▸ **Problem**
Within the material below, transcribe exactly the lines from the one holding "Click the payments.r2games.com address bar" through the one holding "This screenshot has width=627, height=478.", keeping both ends and skipping the rest.

▸ **Records provided**

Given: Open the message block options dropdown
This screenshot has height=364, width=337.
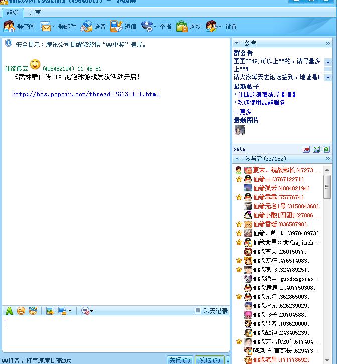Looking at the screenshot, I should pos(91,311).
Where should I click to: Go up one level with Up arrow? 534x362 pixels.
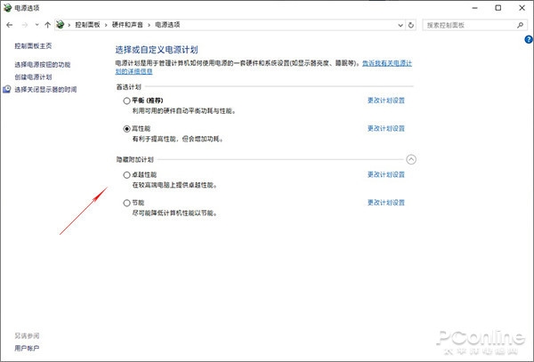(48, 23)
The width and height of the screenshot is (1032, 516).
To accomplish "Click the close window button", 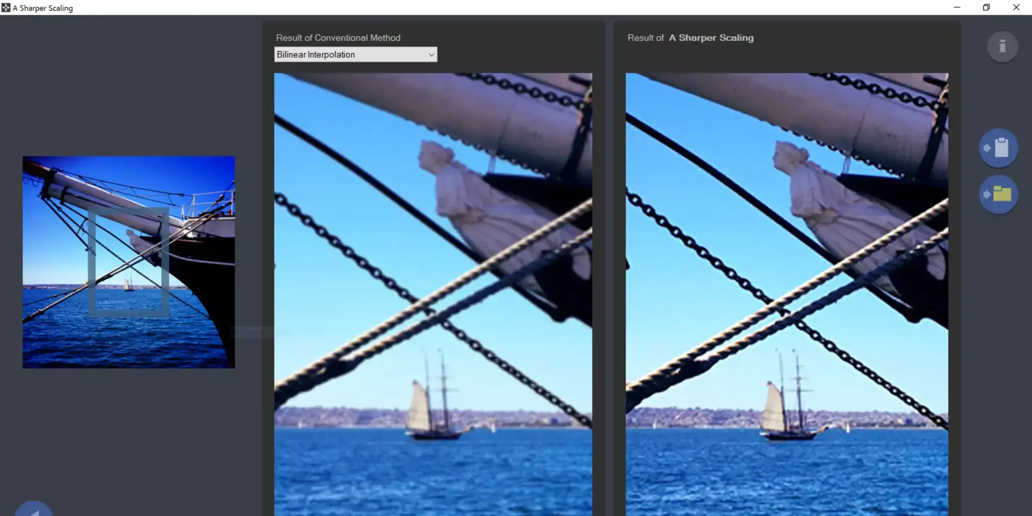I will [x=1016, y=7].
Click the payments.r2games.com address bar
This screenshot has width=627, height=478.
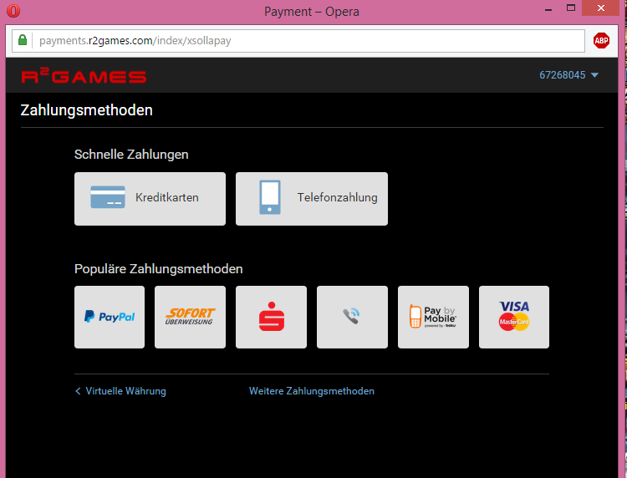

...

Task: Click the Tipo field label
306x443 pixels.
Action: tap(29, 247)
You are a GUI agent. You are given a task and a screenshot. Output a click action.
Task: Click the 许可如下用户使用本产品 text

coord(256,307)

==

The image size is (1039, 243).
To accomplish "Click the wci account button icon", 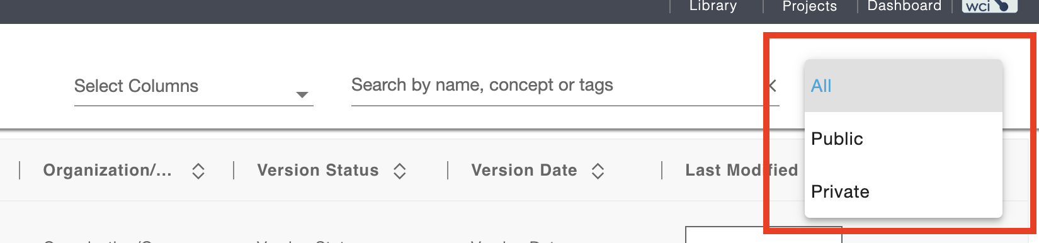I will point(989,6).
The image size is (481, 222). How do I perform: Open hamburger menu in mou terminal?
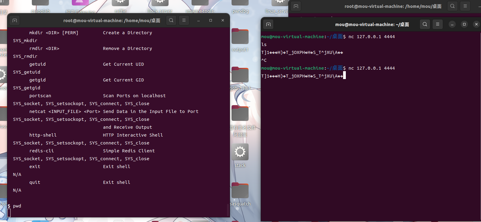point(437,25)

▸ **Solution to this task**
Click the payments.r2games.com address bar
This screenshot has width=627, height=478.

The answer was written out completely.